• [DIRECTIONS FOR THIS TASK]: Reproduce every entry below verbatim, line for line, with no changes to spacing or punctuation.

• [THE RECORDS]:

========

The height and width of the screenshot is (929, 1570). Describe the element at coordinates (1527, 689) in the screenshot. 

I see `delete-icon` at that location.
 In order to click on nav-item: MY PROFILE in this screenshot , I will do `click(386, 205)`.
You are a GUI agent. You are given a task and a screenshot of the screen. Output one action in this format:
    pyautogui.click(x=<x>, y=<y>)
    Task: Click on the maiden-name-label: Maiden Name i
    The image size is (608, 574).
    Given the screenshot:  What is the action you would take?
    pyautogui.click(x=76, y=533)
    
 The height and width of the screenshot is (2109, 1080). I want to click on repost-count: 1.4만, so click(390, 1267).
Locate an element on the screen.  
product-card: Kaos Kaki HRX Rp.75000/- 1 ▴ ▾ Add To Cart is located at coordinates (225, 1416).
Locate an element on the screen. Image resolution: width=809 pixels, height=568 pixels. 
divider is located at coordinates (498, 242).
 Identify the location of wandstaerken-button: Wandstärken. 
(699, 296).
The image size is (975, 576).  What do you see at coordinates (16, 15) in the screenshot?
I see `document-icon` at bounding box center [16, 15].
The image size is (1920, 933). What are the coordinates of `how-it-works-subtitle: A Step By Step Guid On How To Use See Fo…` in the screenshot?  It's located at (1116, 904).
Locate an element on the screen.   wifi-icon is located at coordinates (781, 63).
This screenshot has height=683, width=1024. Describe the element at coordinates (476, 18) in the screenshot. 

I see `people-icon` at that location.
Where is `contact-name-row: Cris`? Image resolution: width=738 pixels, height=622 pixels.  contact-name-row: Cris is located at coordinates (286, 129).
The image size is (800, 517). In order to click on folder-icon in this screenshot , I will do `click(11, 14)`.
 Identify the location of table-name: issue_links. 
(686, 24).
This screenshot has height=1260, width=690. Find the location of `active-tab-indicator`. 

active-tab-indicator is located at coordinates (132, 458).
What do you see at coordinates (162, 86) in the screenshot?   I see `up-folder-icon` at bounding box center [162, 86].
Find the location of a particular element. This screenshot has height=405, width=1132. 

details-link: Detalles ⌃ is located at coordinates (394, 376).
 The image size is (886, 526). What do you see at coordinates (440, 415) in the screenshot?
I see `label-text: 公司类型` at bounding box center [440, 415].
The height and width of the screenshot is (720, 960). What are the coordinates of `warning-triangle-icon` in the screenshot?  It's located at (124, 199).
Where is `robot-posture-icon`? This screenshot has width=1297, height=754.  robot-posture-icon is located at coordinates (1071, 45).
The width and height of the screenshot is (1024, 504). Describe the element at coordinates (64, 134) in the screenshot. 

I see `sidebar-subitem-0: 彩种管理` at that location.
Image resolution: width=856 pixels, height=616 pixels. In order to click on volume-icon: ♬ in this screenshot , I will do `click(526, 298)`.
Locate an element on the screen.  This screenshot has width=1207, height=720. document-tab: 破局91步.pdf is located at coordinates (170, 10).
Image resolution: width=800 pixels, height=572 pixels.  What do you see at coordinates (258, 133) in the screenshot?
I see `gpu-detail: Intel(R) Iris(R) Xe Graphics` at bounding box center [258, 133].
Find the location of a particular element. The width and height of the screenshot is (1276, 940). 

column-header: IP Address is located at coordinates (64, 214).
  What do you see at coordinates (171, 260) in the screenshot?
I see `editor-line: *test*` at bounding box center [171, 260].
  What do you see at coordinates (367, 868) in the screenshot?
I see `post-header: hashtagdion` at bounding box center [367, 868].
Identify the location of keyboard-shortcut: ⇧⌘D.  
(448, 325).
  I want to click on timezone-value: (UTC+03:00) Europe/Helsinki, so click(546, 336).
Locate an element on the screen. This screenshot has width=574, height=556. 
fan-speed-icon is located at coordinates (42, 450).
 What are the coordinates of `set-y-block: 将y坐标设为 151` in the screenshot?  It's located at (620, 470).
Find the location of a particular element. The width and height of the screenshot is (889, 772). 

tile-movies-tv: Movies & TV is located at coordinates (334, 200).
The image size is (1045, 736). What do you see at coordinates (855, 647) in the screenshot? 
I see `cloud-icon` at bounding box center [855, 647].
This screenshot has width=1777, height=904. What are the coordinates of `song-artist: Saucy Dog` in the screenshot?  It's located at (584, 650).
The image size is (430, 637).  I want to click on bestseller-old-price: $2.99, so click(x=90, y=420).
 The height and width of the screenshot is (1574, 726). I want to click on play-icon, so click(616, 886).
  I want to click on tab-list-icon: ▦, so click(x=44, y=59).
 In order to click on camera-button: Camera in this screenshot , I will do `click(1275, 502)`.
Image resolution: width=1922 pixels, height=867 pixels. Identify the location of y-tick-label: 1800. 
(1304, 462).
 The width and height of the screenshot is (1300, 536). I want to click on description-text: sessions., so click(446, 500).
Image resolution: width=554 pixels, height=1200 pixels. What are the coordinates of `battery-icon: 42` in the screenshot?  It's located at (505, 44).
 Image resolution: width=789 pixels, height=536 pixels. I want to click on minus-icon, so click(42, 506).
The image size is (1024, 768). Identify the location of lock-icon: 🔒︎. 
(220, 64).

========

• [SOLUTION TO THIS PROBLEM]:
The height and width of the screenshot is (929, 1570). Describe the element at coordinates (1527, 689) in the screenshot. 

I see `delete-icon` at that location.
 In order to click on nav-item: MY PROFILE in this screenshot , I will do `click(386, 205)`.
You are a GUI agent. You are given a task and a screenshot of the screen. Output one action in this format:
    pyautogui.click(x=<x>, y=<y>)
    Task: Click on the maiden-name-label: Maiden Name i
    The image size is (608, 574).
    Given the screenshot:  What is the action you would take?
    pyautogui.click(x=76, y=533)
    
 The height and width of the screenshot is (2109, 1080). I want to click on repost-count: 1.4만, so click(390, 1267).
Locate an element on the screen.  
product-card: Kaos Kaki HRX Rp.75000/- 1 ▴ ▾ Add To Cart is located at coordinates (225, 1416).
Locate an element on the screen. Image resolution: width=809 pixels, height=568 pixels. 
divider is located at coordinates (498, 242).
 Identify the location of wandstaerken-button: Wandstärken. 
(699, 296).
The image size is (975, 576).  What do you see at coordinates (16, 15) in the screenshot?
I see `document-icon` at bounding box center [16, 15].
The image size is (1920, 933). What are the coordinates of `how-it-works-subtitle: A Step By Step Guid On How To Use See Fo…` in the screenshot?  It's located at (1116, 904).
Locate an element on the screen.   wifi-icon is located at coordinates (781, 63).
This screenshot has height=683, width=1024. Describe the element at coordinates (476, 18) in the screenshot. 

I see `people-icon` at that location.
Where is `contact-name-row: Cris`? Image resolution: width=738 pixels, height=622 pixels.  contact-name-row: Cris is located at coordinates (286, 129).
The image size is (800, 517). In order to click on folder-icon in this screenshot , I will do `click(11, 14)`.
 Identify the location of table-name: issue_links. 
(686, 24).
This screenshot has height=1260, width=690. Find the location of `active-tab-indicator`. 

active-tab-indicator is located at coordinates (132, 458).
What do you see at coordinates (162, 86) in the screenshot?   I see `up-folder-icon` at bounding box center [162, 86].
Find the location of a particular element. This screenshot has height=405, width=1132. 

details-link: Detalles ⌃ is located at coordinates (394, 376).
 The image size is (886, 526). What do you see at coordinates (440, 415) in the screenshot?
I see `label-text: 公司类型` at bounding box center [440, 415].
The height and width of the screenshot is (720, 960). What are the coordinates of `warning-triangle-icon` in the screenshot?  It's located at (124, 199).
Where is `robot-posture-icon`? This screenshot has width=1297, height=754.  robot-posture-icon is located at coordinates (1071, 45).
The width and height of the screenshot is (1024, 504). Describe the element at coordinates (64, 134) in the screenshot. 

I see `sidebar-subitem-0: 彩种管理` at that location.
Image resolution: width=856 pixels, height=616 pixels. In order to click on volume-icon: ♬ in this screenshot , I will do `click(526, 298)`.
Locate an element on the screen.  This screenshot has width=1207, height=720. document-tab: 破局91步.pdf is located at coordinates (170, 10).
Image resolution: width=800 pixels, height=572 pixels.  What do you see at coordinates (258, 133) in the screenshot?
I see `gpu-detail: Intel(R) Iris(R) Xe Graphics` at bounding box center [258, 133].
Find the location of a particular element. The width and height of the screenshot is (1276, 940). 

column-header: IP Address is located at coordinates (64, 214).
  What do you see at coordinates (171, 260) in the screenshot?
I see `editor-line: *test*` at bounding box center [171, 260].
  What do you see at coordinates (367, 868) in the screenshot?
I see `post-header: hashtagdion` at bounding box center [367, 868].
Identify the location of keyboard-shortcut: ⇧⌘D.  
(448, 325).
  I want to click on timezone-value: (UTC+03:00) Europe/Helsinki, so click(546, 336).
Locate an element on the screen. This screenshot has width=574, height=556. 
fan-speed-icon is located at coordinates (42, 450).
 What are the coordinates of `set-y-block: 将y坐标设为 151` in the screenshot?  It's located at (620, 470).
Find the location of a particular element. The width and height of the screenshot is (889, 772). 

tile-movies-tv: Movies & TV is located at coordinates (334, 200).
The image size is (1045, 736). What do you see at coordinates (855, 647) in the screenshot? 
I see `cloud-icon` at bounding box center [855, 647].
This screenshot has width=1777, height=904. What are the coordinates of `song-artist: Saucy Dog` in the screenshot?  It's located at (584, 650).
The image size is (430, 637).  I want to click on bestseller-old-price: $2.99, so click(x=90, y=420).
 The height and width of the screenshot is (1574, 726). I want to click on play-icon, so click(616, 886).
  I want to click on tab-list-icon: ▦, so click(x=44, y=59).
 In order to click on camera-button: Camera in this screenshot , I will do `click(1275, 502)`.
Image resolution: width=1922 pixels, height=867 pixels. Identify the location of y-tick-label: 1800. 
(1304, 462).
 The width and height of the screenshot is (1300, 536). I want to click on description-text: sessions., so click(446, 500).
Image resolution: width=554 pixels, height=1200 pixels. What are the coordinates of `battery-icon: 42` in the screenshot?  It's located at (505, 44).
 Image resolution: width=789 pixels, height=536 pixels. I want to click on minus-icon, so click(42, 506).
The image size is (1024, 768). Identify the location of lock-icon: 🔒︎. 
(220, 64).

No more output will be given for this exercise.